V. Первые шаги в области искусства. Сумароков
Рисуя картину царствования Анны Иоанновны, я отметил появление франко-итальянского элемента, стремившегося заменить собою немецкий, в придворных представлениях, единственной артистической и литературной арене, существовавшей в то время в России. Во времена Елизаветы этот элемент добился полного торжества. Итальянская опера под управлением Арайя имела еще более многочисленную труппу и еще более избранных артистов, нежели при Анне Иоанновне. Тогда же был учрежден постоянный театр французской комедии, и в 1754 году, во время пребывания императрицы в Москве, ввиду явного предпочтения, отдаваемого публикой французскому театру, был закрыт немецкий театр, существовавший в этом городе. Играя в Петербурге, французские комические актеры составляли в это время очень шумную и беспокойную компанию, заставлявшую говорить о себе даже вне стен театра. Один из этих артистов, Морембер, сделался дипломатом, и в 1757 году маркиз Лопиталь пользовался его услугами. Другой – Чуди, сын советника Мецкого парламента, принял в России фамилию кавалера де Люси и делил свой досуг между политикой и литературой, состоя то – секретарем барона Строганова, то – шпионом на жалованьи И. И. Шувалова и редактором "Литературного Хамелеона". Мы встретимся еще с ним в истории дипломатии этого царствования. С другой стороны Ландэ образовал русский кордебалет, вскоре удививший своим искусством иностранцев, посещавших Петербург; первые артистки его соперничали со знаменитой Фузани.

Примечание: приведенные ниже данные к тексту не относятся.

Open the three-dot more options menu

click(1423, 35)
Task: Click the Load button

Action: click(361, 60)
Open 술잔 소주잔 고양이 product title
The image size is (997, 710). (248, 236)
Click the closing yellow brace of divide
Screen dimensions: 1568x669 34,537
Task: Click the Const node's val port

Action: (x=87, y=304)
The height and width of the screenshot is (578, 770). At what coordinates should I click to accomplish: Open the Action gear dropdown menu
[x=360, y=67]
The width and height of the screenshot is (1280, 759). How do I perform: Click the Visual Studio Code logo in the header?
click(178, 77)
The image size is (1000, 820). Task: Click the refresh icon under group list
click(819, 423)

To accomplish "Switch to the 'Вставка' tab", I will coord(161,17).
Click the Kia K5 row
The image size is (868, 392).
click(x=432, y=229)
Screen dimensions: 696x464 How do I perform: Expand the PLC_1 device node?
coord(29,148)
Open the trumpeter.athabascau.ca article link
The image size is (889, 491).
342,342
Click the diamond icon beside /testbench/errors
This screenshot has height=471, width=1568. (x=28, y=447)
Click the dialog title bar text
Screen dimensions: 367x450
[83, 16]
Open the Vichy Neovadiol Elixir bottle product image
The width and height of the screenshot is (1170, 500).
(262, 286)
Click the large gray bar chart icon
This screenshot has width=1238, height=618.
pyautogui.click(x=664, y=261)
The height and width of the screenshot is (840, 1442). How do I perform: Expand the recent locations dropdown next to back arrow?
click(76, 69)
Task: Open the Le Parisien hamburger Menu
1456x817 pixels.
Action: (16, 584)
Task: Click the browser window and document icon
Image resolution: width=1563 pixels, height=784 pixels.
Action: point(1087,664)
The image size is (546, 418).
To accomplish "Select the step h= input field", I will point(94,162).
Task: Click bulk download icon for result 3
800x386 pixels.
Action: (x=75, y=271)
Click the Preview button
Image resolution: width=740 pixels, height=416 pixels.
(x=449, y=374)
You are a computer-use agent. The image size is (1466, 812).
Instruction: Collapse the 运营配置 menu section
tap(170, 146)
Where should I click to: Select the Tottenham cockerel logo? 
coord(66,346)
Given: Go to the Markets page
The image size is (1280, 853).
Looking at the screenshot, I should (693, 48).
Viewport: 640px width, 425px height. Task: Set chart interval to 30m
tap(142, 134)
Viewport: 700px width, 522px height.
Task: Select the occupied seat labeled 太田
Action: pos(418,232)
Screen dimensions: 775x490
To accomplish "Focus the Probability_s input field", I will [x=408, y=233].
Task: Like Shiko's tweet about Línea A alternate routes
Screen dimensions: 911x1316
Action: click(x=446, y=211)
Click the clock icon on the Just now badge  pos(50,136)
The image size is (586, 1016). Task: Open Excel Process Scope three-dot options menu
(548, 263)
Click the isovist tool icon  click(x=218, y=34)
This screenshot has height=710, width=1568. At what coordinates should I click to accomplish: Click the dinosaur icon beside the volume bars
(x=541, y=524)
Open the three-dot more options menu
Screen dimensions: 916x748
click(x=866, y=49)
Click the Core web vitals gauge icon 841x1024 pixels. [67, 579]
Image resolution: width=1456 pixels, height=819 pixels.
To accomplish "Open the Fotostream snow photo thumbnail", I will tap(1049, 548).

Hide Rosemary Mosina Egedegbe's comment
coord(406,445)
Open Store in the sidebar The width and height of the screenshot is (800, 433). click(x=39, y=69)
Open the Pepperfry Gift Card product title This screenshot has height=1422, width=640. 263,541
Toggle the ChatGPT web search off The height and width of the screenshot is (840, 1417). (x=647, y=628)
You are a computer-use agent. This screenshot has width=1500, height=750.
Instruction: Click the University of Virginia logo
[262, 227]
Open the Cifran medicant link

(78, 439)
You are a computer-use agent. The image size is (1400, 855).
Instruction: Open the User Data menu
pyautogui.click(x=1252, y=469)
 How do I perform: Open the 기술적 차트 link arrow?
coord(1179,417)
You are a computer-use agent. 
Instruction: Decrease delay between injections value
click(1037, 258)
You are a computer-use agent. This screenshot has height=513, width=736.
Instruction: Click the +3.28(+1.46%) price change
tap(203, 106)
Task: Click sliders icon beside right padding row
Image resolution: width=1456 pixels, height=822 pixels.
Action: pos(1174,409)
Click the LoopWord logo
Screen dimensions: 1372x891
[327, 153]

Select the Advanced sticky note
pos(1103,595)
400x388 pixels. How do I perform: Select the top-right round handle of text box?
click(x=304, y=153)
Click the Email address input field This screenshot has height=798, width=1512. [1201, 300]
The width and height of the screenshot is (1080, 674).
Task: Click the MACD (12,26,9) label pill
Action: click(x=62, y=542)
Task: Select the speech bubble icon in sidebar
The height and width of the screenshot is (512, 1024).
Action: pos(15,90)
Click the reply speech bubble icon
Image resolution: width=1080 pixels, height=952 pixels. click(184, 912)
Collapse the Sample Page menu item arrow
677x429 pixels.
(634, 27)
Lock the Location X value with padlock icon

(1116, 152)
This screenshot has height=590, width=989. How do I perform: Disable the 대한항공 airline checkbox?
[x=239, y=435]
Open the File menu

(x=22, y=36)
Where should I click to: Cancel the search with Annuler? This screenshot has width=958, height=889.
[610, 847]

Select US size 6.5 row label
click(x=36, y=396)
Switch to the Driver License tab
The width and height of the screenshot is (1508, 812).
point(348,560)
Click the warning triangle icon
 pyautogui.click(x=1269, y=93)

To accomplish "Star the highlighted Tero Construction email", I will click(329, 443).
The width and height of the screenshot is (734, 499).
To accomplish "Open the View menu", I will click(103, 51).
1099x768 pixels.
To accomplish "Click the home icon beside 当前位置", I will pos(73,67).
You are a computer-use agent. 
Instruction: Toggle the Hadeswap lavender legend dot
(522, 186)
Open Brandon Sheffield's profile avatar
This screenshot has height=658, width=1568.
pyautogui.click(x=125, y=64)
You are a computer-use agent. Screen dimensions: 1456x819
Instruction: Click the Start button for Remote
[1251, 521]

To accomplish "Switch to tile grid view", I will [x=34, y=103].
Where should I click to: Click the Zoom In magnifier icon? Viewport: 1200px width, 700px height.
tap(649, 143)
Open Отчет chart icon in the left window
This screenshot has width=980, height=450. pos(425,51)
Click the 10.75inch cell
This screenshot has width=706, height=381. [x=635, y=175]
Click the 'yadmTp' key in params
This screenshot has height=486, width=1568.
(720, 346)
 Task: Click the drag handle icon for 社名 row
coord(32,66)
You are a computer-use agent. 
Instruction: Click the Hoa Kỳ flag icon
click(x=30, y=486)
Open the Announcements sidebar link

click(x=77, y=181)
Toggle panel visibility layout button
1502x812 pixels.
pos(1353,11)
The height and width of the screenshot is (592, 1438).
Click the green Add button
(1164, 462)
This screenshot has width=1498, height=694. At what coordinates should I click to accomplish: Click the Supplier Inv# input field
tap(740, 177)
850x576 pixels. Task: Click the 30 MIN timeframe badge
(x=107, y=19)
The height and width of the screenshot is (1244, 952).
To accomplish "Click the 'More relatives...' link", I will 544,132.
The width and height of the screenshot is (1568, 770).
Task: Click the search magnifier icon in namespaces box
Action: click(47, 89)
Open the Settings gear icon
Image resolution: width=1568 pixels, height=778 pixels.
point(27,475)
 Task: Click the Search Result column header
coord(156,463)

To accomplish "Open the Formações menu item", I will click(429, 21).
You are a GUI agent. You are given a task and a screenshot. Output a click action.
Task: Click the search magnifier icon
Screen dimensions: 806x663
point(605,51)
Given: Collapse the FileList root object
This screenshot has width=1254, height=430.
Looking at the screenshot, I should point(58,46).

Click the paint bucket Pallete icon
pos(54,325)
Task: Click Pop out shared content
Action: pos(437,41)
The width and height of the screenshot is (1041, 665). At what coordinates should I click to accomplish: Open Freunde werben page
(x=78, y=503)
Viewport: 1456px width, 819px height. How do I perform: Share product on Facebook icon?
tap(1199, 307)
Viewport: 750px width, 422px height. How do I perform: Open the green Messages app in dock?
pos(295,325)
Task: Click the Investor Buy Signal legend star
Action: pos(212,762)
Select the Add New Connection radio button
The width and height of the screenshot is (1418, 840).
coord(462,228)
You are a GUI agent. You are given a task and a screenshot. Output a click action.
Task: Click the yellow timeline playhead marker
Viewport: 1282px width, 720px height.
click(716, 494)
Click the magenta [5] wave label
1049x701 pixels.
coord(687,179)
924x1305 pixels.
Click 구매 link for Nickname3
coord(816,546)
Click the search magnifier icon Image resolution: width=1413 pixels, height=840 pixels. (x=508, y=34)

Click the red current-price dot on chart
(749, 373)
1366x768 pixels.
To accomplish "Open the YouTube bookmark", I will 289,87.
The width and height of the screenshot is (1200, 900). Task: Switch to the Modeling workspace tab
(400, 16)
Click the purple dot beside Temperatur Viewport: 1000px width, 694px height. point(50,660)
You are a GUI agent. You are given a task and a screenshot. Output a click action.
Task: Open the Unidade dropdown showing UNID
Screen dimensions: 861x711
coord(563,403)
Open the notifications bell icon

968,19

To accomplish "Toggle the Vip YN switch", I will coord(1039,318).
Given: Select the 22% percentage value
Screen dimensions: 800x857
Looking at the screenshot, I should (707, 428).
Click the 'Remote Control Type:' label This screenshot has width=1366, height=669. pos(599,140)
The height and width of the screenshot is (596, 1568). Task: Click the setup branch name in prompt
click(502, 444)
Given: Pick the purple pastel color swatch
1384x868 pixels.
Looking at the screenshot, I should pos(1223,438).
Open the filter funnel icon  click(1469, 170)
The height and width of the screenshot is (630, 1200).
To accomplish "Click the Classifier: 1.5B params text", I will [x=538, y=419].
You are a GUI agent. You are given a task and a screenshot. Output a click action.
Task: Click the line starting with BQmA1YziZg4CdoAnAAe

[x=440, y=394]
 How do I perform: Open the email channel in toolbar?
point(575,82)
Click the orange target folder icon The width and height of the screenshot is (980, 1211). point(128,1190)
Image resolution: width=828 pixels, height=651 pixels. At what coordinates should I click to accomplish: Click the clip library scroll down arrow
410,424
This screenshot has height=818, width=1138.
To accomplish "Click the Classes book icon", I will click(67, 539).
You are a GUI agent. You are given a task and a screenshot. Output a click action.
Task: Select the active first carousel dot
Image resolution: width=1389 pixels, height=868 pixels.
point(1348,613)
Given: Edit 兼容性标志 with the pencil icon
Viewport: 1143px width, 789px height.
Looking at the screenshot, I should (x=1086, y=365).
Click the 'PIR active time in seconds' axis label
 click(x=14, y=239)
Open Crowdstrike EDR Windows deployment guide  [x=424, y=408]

Нетрудно объяснить быстрое усвоение этой формы искусства. Она еще и теперь ярко блещет в России. Но вне ее, в области пластики России, история искусства времен Елизаветы сливается, наоборот, с историей французских и итальянских артистов, французских в особенности, привлеченных русской императрицей. Петр Великий набирал главным образом инженеров, архитекторов и ремесленников; его дочь имела другие заботы и добивалась иного, хотя и смотрела на знаменитых художников и скульпторов, которыми старалась себя окружить, лишь как на украшение своего двора, и, казалось, вовсе не заботилась о поощрении в этом отношении местных талантов. В 1756 году она велела написать свой портрет французу Токе и итальянцу Ротари, а в 1758 г. выписала Луи-Франсуа Лагренэ, оставшегося в России до 1780 г. Чтобы дать ему занятие, а также уступая желанию И. И. Шувалова, она способствовала восстановлению Академии художеств, учреждению, захиревшему со времени Петра Великого. Лагренэ стал ее директором, а Луи Жозеф Ле Лоррэн – профессором. Но эти мастера не создали русских учеников, и петербургские красавицы, желавшие передать свои черты потомству, были принуждены, после отъезда Токе, прибегать к кисти Ван-Лоо. Национальное искусство медлило расцветать при этих условиях, тем не менее сила общего увлечения всеми формами местной культуры была такова, что немец Штелин, живший в России с 1735 г. и носивший странное звание "профессора аллегории", взял на себя в это время скромную, но полезную инициативу. Он стал собирать редкие образцы национальных произведений, портреты, картины, гравюры, которые ему удавалось найти, и составил многочисленный заметки для истории этих безвестных начинаний. Ему не помогали в его работе; поощрения и щедроты Елизаветы были направлены в другую сторону. В 1743 г. она дала 200 рублей Ивану Вешнякову за свой портрет, написанный для Сената; но крупный заказ того года, – двенадцать портретов для русских посольств в иностранных государствах, – должен был исполнить опять-таки иностранец, француз Каравак, бездарный живописец: ему и заплатили соответственно его таланту – 1200 руб. за дюжину портретов. В 1747 году Вешняков занялся копией портрета Екатерины I с немецкого оригинала; среди художников граверов, работавших над воспроизведением различных портретов Елизаветы, лишь один носил русское имя – Иван Соколов.